The problem I’m having is, when I make an API call with the prompt and the two tools, the model generates some tokens (presumably doing the chain of thought), then returns a tool call asking for the current date, as expected. But I don’t actually get the generated text back, just the tool call.

So then I can execute the tool, and add the result to the context as a “tool” message. But the chain-of-thought will no longer be in the context, so the model will re-do it again, before finally asking for the weather in Osaka, to only drop it again.

Am I doing something wrong here?
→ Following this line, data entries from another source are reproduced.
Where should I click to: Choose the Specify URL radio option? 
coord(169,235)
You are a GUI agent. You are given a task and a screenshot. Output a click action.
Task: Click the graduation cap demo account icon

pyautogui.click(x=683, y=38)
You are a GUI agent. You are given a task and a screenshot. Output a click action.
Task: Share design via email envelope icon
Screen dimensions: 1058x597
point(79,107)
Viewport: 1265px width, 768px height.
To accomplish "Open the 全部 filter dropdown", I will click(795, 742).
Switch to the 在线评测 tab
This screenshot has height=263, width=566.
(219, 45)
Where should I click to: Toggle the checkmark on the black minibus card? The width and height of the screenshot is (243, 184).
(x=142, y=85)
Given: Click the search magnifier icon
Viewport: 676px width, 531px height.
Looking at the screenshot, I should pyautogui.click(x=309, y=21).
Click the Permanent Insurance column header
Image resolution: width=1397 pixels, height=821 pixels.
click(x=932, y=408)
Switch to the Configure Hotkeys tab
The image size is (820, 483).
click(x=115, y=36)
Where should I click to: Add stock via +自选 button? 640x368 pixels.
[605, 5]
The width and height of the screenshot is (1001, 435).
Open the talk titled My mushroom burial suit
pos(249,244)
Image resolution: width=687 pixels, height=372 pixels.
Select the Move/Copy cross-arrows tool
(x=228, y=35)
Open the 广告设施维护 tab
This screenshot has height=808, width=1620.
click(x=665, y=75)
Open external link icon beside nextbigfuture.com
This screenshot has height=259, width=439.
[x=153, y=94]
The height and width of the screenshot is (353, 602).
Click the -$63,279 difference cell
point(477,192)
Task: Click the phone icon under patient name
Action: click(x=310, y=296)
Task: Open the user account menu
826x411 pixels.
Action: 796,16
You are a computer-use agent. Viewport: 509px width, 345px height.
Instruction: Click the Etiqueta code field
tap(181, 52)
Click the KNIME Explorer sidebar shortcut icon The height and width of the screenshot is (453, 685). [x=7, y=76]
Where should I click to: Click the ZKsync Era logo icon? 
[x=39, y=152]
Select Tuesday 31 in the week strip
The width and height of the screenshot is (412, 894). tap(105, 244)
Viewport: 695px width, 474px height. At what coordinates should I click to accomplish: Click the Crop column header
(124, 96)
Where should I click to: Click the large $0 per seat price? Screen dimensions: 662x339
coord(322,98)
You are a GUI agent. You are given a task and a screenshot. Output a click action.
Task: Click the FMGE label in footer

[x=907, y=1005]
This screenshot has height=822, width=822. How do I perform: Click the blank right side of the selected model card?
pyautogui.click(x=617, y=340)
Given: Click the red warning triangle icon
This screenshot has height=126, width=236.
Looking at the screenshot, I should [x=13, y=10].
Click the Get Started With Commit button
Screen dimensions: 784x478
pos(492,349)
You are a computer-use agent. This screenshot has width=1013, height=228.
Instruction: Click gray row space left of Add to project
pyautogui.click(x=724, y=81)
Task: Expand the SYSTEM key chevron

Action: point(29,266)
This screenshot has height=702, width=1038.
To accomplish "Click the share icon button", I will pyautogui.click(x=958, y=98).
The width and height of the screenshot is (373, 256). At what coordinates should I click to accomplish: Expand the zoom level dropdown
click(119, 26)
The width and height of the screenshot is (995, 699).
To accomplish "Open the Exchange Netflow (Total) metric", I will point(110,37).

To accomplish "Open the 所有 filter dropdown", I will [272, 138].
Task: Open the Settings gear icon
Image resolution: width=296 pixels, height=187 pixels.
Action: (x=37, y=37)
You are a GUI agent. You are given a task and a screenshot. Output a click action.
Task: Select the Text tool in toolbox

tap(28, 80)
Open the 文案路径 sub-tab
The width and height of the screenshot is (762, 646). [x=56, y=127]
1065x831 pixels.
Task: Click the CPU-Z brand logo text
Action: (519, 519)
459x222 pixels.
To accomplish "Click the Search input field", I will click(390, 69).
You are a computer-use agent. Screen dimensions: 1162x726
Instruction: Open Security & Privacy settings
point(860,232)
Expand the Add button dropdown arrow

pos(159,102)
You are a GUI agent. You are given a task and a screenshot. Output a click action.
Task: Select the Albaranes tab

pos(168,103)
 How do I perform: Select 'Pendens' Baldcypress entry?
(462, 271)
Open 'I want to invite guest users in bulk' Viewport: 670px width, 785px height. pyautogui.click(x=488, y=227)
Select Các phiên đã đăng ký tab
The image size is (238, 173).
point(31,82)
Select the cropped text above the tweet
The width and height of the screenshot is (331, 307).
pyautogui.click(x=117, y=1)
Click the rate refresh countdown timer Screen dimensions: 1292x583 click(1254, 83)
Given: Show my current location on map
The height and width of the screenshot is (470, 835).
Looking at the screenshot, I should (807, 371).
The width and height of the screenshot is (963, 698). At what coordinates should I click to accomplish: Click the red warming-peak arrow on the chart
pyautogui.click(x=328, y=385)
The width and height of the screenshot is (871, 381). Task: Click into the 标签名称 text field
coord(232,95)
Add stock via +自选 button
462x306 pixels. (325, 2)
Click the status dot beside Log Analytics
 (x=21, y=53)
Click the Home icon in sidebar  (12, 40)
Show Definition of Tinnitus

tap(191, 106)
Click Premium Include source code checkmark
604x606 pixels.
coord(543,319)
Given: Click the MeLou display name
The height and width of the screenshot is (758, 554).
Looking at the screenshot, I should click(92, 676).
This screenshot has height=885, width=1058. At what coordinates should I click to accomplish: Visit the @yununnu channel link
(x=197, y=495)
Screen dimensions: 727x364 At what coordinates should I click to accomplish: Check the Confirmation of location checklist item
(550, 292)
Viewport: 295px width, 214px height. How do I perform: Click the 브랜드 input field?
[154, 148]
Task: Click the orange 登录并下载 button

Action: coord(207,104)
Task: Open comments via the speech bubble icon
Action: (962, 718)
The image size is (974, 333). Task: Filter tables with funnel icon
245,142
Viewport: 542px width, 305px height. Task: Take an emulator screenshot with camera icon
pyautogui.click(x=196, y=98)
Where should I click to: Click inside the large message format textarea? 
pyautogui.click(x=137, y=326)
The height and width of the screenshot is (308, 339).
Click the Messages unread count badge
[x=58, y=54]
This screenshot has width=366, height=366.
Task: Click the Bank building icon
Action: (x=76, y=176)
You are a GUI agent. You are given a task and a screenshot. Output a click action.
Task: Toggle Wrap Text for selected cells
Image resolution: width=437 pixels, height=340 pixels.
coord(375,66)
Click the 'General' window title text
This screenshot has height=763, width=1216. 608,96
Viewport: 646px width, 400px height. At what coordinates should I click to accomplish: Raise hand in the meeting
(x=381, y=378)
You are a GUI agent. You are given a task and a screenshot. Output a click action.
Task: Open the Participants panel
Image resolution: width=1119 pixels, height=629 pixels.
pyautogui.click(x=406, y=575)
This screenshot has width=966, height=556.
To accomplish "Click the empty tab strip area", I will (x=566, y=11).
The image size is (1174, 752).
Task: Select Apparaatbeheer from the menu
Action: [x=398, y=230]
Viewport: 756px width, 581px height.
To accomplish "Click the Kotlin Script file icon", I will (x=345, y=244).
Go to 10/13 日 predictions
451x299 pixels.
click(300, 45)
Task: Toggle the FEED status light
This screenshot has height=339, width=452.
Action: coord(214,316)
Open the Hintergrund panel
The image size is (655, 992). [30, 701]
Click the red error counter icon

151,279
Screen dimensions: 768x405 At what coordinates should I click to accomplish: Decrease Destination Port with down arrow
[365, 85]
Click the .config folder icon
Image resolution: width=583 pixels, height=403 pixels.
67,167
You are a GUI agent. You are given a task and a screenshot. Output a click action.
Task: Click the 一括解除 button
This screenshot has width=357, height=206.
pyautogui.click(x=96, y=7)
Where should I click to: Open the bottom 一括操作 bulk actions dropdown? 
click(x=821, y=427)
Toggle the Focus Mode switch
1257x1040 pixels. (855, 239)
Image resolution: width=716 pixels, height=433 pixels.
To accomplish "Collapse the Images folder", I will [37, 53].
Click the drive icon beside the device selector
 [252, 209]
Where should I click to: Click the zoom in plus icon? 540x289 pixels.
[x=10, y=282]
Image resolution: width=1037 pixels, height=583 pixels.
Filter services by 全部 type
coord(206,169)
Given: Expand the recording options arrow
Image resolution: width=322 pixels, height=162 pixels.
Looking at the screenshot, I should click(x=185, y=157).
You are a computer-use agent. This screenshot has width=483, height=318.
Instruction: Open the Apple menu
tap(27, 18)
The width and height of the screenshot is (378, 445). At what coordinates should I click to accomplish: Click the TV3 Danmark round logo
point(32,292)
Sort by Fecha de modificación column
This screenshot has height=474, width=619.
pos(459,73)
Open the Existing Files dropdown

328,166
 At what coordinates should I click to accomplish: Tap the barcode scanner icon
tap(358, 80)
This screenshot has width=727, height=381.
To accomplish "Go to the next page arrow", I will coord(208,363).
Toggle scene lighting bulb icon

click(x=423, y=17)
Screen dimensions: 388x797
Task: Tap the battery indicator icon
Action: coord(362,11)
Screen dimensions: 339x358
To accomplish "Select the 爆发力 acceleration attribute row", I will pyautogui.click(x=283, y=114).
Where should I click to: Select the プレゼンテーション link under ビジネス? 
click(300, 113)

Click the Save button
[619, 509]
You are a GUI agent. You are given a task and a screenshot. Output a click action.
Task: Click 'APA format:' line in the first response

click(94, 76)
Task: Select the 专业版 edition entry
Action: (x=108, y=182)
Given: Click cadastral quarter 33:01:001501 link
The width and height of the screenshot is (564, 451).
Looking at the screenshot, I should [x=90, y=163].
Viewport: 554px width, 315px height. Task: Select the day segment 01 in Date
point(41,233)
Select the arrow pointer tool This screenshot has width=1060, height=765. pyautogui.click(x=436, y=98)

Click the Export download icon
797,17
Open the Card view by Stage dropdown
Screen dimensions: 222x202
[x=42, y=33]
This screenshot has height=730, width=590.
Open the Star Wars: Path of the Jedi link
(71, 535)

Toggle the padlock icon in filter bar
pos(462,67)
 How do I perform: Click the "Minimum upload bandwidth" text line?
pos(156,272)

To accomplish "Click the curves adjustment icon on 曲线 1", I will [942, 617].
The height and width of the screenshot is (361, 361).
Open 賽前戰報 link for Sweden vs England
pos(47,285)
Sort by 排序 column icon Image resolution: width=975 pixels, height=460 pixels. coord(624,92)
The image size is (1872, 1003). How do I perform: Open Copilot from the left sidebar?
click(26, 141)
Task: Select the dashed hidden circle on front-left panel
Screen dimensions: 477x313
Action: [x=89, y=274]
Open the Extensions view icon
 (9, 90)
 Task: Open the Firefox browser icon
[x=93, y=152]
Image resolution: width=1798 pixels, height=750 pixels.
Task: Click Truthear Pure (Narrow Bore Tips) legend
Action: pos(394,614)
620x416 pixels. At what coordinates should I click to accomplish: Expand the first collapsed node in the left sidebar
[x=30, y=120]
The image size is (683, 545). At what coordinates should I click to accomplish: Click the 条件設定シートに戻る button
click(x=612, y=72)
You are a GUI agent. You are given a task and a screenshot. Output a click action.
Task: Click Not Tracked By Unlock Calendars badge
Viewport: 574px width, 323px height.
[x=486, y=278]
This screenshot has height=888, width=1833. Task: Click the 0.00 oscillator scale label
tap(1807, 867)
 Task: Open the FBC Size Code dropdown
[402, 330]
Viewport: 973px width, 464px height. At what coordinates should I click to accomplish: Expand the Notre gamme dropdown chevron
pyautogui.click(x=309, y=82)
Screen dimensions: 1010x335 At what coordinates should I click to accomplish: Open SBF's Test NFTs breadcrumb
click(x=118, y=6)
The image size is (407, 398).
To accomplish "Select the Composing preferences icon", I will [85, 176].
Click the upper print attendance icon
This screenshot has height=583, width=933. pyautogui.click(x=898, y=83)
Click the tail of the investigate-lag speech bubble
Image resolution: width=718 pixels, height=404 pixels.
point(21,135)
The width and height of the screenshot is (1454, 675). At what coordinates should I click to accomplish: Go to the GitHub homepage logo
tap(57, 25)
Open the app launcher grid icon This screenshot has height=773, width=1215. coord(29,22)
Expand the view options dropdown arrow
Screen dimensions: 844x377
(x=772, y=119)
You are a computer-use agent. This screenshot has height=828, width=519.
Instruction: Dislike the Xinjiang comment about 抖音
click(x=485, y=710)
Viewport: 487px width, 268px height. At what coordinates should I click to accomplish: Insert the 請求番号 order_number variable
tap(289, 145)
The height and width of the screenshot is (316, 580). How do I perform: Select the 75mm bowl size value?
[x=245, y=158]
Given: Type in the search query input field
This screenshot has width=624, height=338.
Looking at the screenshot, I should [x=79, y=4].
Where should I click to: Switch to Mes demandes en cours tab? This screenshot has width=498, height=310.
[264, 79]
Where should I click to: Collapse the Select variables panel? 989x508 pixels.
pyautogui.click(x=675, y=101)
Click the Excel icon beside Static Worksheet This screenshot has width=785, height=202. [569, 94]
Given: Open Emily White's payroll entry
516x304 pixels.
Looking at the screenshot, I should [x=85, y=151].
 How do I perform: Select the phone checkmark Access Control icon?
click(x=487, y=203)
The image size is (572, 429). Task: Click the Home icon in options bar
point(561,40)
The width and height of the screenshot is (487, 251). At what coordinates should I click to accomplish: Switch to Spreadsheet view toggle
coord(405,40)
Especially for more complex workflows that use tool-calls in-between text generation, dropping all generated text after every tool call, and then having to re-generate it again, is very inefficient.

This is the perfect use case of a “ReAct Agent” workflow!

I have it implemented as part of a Google Maps chat function here (https://github.com/janzheng/sidenote - take a look at reactAgent.svelte.ts) but I think I’ll create a cleaner, isolated template and readme / walkthrough on it.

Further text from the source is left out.